The corridors of the estate felt different now, as if the very walls had grown aware of the absence, of the emptiness that Selene had carved into the night. Cassia prowled along the polished floors, her heels clicking softly, each step measured, deliberate. The moonlight caught the curve of her shoulder, the glint of her hair, and in her eyes burned a mixture of curiosity, calculation, and something darker: hunger for the chaos she had already sensed.
"He has disappeared," Liora whispered, her voice tense, carrying both fury and apprehension. She leaned against the doorway, eyes darting down the hall. "Selene has taken him. He is hers entirely. And yet…" Her gaze flickered to Cassia, a challenge hidden in its depth. "…there is still time."
Althea stood apart, her posture rigid, hands folded in front of her. Her eyes were sharp, assessing, calculating the risk of each step. "Time is not ours to command," she said softly. "If we act with rashness, he will be lost to us completely. We must tread carefully, with patience, strategy… and precision."
Cassia laughed, low and almost musical, a sound that vibrated with amusement and cruelty. "Precision? Patience? You speak as if Selene is a child playing with a toy. She is no child. She is the storm itself, and we, if we move cautiously, risk being scattered by her first gust."
Liora's eyes flashed. "Then we do not move cautiously. We act with fire."
Althea shook her head, her calm a stark contrast to Liora's heat. "Fire without plan consumes the wielder first. We need more than anger and desire—we need understanding. Selene's power lies not in what she does to him physically, but in what she has done to his mind. We must anticipate her strategy, not merely confront her presence."
Cassia tilted her head, her smile widening in the shadows. "Ah, Althea, ever the philosopher. And yet, you underestimate the temptation of desire. Men—and Adrian above all—are predictable in their weakness. He has been claimed, yes, but you underestimate the complexity of his bonds. Observe him long enough, and the cracks will appear. Desire is never constant; it fluctuates. It wavers."
Liora's jaw tightened. "Cracks? If Selene's chains are strong, those cracks may never show. And if we wait too long, it will be too late. He will belong to her entirely."
Cassia's eyes gleamed. "Perhaps. Or perhaps he still hungers for more than mere chains. Perhaps he craves rebellion, the forbidden, the spark of freedom that you, Liora, seem desperate to ignite."
Liora's lips pressed into a thin line. "And if I fail?"
Cassia shrugged, a motion as elegant as it was indifferent. "Then you learn. Failure teaches more than victory ever could. And I, my dear, will observe every moment."
Althea spoke then, her voice steady, cutting through the tension. "We cannot rely on chance, nor on observation alone. Selene has drawn him into darkness, both literal and metaphorical. We must have a plan that confronts her hold over him, that challenges her control without exposing ourselves to her dominance. Only then can we hope to reclaim him."
The three women fell silent, the weight of the night pressing in, heavy and suffocating. Their shadows stretched long across the polished floors, intertwined yet separate, mirroring the tangled web that Selene had woven around Adrian.

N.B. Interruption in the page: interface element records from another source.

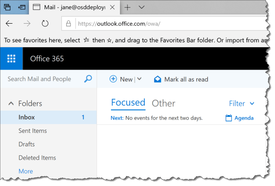Image resolution: width=275 pixels, height=186 pixels.
Task: Click the More folders link
Action: click(x=25, y=171)
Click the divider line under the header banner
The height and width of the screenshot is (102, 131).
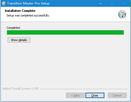[65, 22]
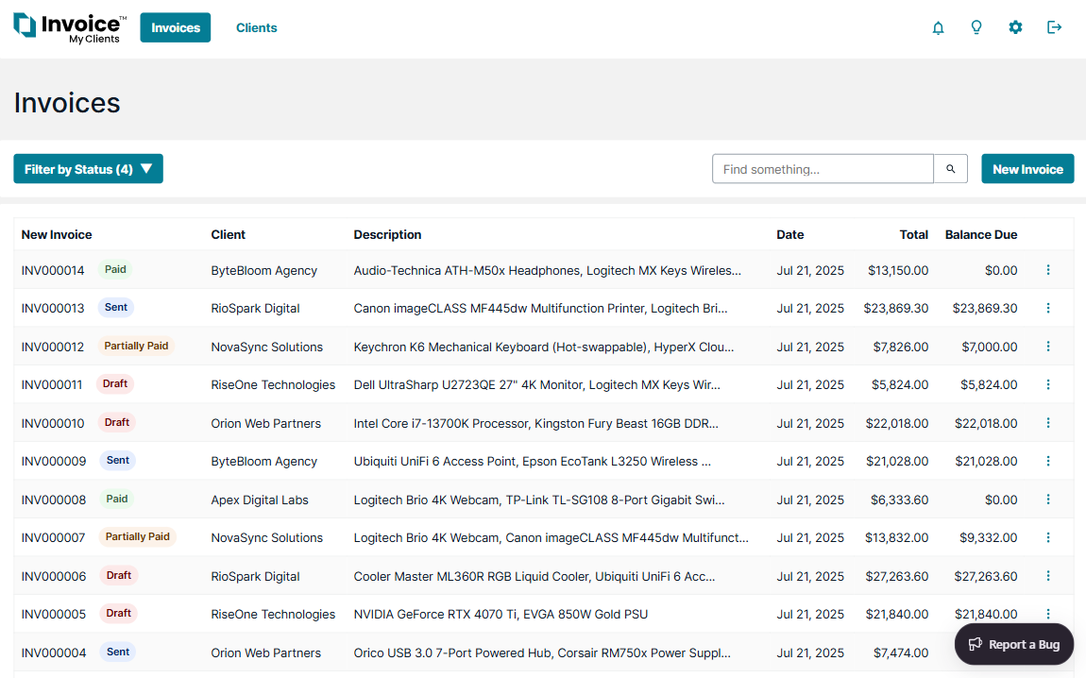Click the search magnifier icon
Viewport: 1086px width, 678px height.
[950, 168]
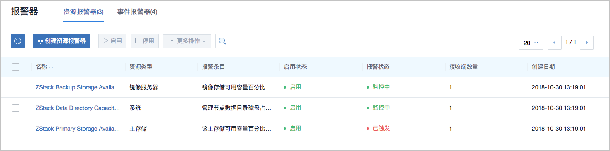
Task: Check the ZStack Backup Storage row checkbox
Action: [x=16, y=87]
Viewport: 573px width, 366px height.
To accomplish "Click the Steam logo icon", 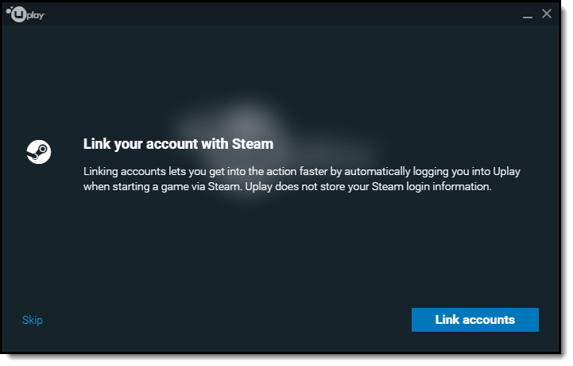I will [x=39, y=152].
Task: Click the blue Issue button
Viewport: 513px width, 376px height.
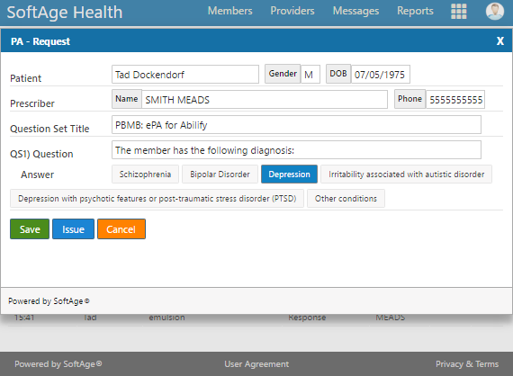Action: pos(73,229)
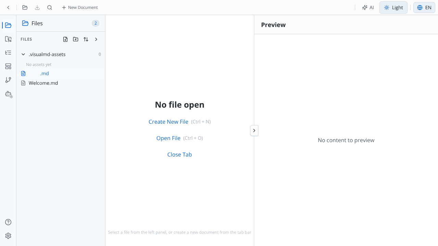The width and height of the screenshot is (438, 246).
Task: Open the AI bot settings sidebar icon
Action: (x=8, y=94)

Finally, Liora broke the quiet, her voice trembling with a mixture of fear and resolve. "Then we act at dawn. We strike together. Selene may have claimed his body and mind for the night, but the day will belong to us—or we will all fall trying."
Cassia's laugh was soft but chilling, a sound that promised both amusement and danger. "Very well. Dawn will be our reckoning. Let us see whose truth triumphs in the end: Selene's fire, Liora's rebellion, or Althea's mercy."
Althea inclined her head slightly, expression unreadable. "And if none triumph? If Selene's chains hold him forever?"
Cassia's eyes gleamed with dark delight. "Then we will watch the flames consume him, and learn something of our own nature in the process. Power, desire, fear—they are lessons, my dears, whether we survive or perish."
The three women parted slowly, each moving down a separate corridor, shadows gliding silently through the halls, preparing, plotting, waiting. The estate seemed to hold its breath. Even the walls, silent witnesses to centuries of intrigue, seemed to lean closer, straining to catch the first sound of the approaching storm.
And in the stillness of the night, Selene's sanctum remained impenetrable, her dominion over Adrian complete—for now. But the counterforce was gathering, each woman armed with her own philosophy, her own desire, her own plan. The balance of power was shifting, the tension coiling tighter with every heartbeat.
The night waited. And with it, the reckoning that would decide the fate of Adrian, and perhaps of them all.